Mice fed an HFD or chow diet were administered AAV8-null or AAV8-miR-483 with or without AAV8 PCSK9-3′-UTR (WT) or AAV8 PCSK9-3′-UTR (ΔBS) by tail vein injection. After 6–12 weeks, animals were killed, and blood was collected from the left ventricle by using a heparinized syringe fitted with a 25-gauge needle. Serum levels of liver aspartate aminotransferase and alanine transaminase were determined by using the Aspartate Aminotransferase (AST) and Alanine Transaminase (ALT) Detection Kits (Teco Diagnostics). For all experiments, both sexes of mice with the same age and similar weight were randomly assigned to experimental and control groups. Frozen sections of livers and hearts were cut 5 μm thick and stained with 0.5% Oil-red O, then counterstained with hematoxylin. The entire aortic trees were opened longitudinally, stained with Oil-red O, and digitally scanned. Histological analysis and image processing involved use of the Hamamatsu Nanozoomer 2.0HT Slide Scanner. En face lesion area was assessed with WinROOF 6.5 (Mitani Co).

ELISA. PCSK9 levels in cell culture medium and serum were measured with a human or mouse PCSK9 ELISA Kit (R&D Systems) according to the manufacturer’s protocols. Briefly, cell culture supernatants or serum samples were diluted and incubated in precoated plates for 2–4 hours. After 2 hours of incubation with horseradish peroxidase–conjugated secondary antibody, TMB substrate solution was added and samples were incubated further for 30 minutes before stop buffer was added. Plates were read immediately by using a microplate reader (BioTeK) set at 450 nM.

Measurement of lipoprotein profiles.
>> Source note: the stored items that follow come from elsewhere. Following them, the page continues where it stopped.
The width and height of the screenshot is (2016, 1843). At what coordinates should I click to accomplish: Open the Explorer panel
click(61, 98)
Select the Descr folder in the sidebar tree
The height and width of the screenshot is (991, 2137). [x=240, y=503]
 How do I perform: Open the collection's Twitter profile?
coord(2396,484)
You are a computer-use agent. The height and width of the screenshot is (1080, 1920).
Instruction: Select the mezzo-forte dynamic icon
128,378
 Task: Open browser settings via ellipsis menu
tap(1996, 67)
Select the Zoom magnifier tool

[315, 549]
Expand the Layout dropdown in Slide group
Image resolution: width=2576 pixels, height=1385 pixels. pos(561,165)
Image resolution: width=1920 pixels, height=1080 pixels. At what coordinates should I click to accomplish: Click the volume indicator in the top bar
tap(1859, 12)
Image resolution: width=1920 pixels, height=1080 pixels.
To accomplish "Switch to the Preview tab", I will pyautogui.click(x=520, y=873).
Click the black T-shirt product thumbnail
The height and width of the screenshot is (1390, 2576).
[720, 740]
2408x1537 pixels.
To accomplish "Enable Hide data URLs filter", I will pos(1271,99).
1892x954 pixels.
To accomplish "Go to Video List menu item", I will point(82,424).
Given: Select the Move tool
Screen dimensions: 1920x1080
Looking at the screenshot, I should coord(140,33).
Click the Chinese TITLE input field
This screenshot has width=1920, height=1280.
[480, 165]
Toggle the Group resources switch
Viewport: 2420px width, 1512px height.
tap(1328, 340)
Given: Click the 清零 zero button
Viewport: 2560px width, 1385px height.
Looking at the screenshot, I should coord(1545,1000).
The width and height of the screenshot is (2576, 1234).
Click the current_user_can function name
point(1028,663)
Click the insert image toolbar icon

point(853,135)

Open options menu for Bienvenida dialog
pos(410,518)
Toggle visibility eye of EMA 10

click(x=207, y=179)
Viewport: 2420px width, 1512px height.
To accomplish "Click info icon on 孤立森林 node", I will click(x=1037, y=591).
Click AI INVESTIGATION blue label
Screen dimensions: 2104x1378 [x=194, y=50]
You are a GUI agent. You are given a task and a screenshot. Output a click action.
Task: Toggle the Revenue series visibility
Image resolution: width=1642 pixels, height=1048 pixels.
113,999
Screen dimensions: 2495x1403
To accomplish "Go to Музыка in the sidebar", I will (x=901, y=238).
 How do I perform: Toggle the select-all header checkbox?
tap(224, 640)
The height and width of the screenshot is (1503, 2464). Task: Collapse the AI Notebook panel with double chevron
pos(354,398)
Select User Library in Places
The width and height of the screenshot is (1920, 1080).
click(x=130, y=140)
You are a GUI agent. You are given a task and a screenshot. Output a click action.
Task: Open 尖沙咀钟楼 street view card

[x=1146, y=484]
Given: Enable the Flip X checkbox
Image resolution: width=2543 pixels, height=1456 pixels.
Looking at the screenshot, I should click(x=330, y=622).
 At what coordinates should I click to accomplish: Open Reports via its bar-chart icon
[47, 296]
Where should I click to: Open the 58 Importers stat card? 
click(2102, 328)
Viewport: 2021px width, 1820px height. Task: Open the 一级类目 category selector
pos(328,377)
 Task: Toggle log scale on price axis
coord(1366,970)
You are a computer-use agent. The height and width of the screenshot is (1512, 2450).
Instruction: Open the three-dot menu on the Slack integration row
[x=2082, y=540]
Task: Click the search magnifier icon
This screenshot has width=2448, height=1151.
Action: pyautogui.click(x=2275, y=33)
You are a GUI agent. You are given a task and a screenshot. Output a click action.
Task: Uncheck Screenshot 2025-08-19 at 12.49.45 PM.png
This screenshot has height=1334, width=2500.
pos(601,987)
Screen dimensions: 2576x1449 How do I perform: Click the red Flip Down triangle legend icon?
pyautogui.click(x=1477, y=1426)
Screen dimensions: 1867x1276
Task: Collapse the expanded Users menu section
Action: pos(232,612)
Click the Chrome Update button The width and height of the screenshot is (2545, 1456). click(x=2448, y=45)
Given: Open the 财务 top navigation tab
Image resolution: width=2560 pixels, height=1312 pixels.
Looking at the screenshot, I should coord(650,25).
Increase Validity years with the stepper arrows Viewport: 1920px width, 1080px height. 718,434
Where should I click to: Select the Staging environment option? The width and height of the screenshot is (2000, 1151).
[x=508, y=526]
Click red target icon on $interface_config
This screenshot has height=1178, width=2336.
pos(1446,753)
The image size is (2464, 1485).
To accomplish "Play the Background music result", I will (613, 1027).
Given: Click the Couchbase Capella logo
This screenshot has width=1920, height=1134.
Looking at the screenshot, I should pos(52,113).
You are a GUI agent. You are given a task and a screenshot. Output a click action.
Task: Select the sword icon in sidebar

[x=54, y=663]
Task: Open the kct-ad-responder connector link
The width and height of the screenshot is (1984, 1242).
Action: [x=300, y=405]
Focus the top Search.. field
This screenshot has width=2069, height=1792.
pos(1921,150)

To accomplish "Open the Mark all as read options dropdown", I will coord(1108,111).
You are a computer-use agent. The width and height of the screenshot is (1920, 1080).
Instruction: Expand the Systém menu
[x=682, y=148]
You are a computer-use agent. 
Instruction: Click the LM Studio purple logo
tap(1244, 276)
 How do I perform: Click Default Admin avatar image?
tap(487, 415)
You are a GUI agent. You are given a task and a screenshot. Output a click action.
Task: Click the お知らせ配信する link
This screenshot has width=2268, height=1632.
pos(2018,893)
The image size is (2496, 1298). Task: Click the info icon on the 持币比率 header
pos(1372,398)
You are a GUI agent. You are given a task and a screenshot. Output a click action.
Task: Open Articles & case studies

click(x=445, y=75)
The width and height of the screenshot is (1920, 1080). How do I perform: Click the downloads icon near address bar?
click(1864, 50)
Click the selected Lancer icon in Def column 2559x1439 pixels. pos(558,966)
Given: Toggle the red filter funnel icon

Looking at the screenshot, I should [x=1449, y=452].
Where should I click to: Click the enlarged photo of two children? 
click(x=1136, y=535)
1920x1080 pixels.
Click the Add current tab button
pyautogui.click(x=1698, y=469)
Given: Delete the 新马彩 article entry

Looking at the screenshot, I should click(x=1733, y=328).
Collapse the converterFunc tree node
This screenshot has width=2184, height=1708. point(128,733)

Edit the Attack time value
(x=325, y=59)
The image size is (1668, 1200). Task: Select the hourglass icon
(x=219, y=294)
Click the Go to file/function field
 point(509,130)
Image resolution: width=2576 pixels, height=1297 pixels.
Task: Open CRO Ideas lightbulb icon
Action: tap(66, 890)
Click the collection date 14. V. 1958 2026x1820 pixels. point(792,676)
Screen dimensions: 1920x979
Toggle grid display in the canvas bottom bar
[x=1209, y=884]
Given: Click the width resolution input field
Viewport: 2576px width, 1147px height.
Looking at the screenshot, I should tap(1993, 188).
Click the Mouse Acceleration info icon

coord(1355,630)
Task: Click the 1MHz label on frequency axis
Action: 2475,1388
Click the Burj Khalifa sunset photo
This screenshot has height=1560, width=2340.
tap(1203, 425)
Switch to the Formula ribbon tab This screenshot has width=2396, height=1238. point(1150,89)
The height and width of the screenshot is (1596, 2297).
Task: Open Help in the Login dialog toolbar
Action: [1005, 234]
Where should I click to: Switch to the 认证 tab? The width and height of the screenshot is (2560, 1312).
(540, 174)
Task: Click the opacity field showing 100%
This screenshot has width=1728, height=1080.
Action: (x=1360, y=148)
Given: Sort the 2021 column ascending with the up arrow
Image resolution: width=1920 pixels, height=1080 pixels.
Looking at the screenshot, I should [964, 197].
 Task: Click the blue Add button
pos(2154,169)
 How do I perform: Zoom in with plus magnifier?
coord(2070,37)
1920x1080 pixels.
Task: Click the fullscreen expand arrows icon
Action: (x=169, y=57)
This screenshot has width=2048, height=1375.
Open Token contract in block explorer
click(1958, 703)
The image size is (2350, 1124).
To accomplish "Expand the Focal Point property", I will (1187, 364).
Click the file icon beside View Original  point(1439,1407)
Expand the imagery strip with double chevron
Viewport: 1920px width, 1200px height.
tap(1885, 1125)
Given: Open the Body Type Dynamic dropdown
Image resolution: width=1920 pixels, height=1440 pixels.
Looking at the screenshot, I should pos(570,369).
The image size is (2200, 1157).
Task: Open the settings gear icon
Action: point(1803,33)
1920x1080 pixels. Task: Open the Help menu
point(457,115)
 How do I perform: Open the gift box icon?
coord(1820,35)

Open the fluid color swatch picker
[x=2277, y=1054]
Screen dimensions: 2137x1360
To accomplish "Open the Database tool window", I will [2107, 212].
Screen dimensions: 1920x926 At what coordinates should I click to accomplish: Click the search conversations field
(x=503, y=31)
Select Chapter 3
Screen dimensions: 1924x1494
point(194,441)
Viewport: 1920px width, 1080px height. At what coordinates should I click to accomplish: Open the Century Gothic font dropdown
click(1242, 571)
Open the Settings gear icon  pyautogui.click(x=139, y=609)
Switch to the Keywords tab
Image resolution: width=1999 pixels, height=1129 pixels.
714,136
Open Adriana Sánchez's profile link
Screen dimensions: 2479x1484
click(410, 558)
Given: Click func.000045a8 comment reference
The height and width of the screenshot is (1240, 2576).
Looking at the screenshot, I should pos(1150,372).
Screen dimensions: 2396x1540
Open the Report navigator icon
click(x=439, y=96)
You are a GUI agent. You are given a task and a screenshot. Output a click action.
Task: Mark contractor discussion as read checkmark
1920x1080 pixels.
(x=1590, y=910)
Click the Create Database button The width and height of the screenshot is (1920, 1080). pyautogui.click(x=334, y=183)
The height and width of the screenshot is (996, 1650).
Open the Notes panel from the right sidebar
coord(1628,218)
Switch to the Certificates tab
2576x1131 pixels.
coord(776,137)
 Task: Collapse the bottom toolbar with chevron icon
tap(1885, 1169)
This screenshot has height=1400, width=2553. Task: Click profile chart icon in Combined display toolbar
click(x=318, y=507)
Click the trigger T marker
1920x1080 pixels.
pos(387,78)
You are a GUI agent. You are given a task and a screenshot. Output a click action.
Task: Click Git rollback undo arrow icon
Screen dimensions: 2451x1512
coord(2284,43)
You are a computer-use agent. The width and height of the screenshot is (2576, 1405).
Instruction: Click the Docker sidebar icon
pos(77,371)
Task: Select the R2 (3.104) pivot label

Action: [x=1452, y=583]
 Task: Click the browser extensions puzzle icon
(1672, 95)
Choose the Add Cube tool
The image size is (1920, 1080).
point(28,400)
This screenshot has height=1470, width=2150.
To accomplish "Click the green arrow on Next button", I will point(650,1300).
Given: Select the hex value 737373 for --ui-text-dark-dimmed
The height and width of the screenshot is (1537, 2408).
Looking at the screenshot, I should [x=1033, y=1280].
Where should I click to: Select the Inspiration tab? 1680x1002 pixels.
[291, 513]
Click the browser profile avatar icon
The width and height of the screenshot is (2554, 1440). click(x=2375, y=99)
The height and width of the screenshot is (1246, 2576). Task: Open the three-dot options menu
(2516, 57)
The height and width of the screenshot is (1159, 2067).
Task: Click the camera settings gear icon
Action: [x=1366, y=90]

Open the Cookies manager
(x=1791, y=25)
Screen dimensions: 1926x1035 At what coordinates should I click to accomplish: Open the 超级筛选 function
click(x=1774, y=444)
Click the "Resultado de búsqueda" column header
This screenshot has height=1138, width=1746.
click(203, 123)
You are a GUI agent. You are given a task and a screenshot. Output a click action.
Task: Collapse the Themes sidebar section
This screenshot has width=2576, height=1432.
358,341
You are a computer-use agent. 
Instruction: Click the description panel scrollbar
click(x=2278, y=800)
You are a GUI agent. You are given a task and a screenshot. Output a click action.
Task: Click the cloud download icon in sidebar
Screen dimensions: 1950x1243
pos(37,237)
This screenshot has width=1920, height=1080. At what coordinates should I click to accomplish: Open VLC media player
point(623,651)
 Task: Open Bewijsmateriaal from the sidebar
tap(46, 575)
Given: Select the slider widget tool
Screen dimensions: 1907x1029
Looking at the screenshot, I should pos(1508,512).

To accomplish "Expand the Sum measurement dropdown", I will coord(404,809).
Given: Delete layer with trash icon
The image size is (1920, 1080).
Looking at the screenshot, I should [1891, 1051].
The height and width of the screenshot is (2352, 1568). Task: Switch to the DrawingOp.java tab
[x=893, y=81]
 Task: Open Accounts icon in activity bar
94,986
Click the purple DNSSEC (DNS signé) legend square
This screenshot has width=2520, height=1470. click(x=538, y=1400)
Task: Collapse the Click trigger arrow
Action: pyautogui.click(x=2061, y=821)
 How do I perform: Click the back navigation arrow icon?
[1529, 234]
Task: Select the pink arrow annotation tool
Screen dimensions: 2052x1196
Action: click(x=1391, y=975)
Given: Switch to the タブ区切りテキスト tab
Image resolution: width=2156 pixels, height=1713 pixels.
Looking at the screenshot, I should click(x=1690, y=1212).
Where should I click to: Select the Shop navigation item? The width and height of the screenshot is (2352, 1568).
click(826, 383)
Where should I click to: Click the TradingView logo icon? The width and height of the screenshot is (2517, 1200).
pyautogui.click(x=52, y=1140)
Lipoprotein profiles were determined as described (35). Briefly, serum lipoprotein levels were analyzed by running 100 μL pooled serum onto a gel-filtration FPLC system. Samples were loaded on a GE Superose 6 10/30 GL column in 0.15 M sodium chloride containing 1 mM EDTA and 0.02% sodium azide, pH 7.4. Fractions (0.5 mL) were collected (0.5 mL/min). A lipid extraction kit (Biovision) was used for hepatic lipid extraction. The levels of total cholesterol and triglycerides in each fraction were determined by using cholesterol and triglycerides assay kits (SEKISUI Diagnostics).

Human serum samples and measurement of circulating miR-483. A group of 179 individuals were enrolled from the First Affiliated Hospital of Xi’an Jiaotong University during 2018–2019. The baseline characteristics of human subjects are summarized in Supplemental Tables 3 and 4. An amount of 3 mL whole blood was collected by venipuncture from median cubital vein after overnight fasting. After centrifugation at 1500g for 10 minutes, the serum was aliquoted into separator tubes, quickly frozen in liquid nitrogen, and stored at –80°C until use. The lipid profiles were detected by automatic chemical analysis (Hitachi LABOSPECT 008AS).

Statistics. All results are presented as mean ± SEM. Initially, data were tested for normality and equal variance to confirm the appropriateness of parametric tests. Experiments with 2 groups were compared by 2-tailed Student’s t test for parametric data or Mann-Whitney U test for nonparametric data. Experiments with more than 2 groups were compared by 1-way ANOVA with a Bonferroni’s post hoc test for parametric data or Kruskal-Wallis test with Dunn’s multiple comparisons for nonparametric data. All statistical analyses were performed with GraphPad Prism version 5.01; 2-tailed P values of less than 0.05 were considered statistically significant.

Study approval. The UCSD animal care personnel maintained all animals in accordance with NIH guidelines, and the IACUC of UCSD approved all experimental procedures (approval no. S12263). UCSD has an Animal Welfare Assurance document (A3033-01) on file with the Office of Laboratory Animal Welfare and is fully accredited by the Association for Assessment and Accreditation of Laboratory Animal Care (AAALAC) International. The study protocol for humans was approved by the ethics committees of Xi’an Jiaotong University. Written informed consent was obtained from all subjects.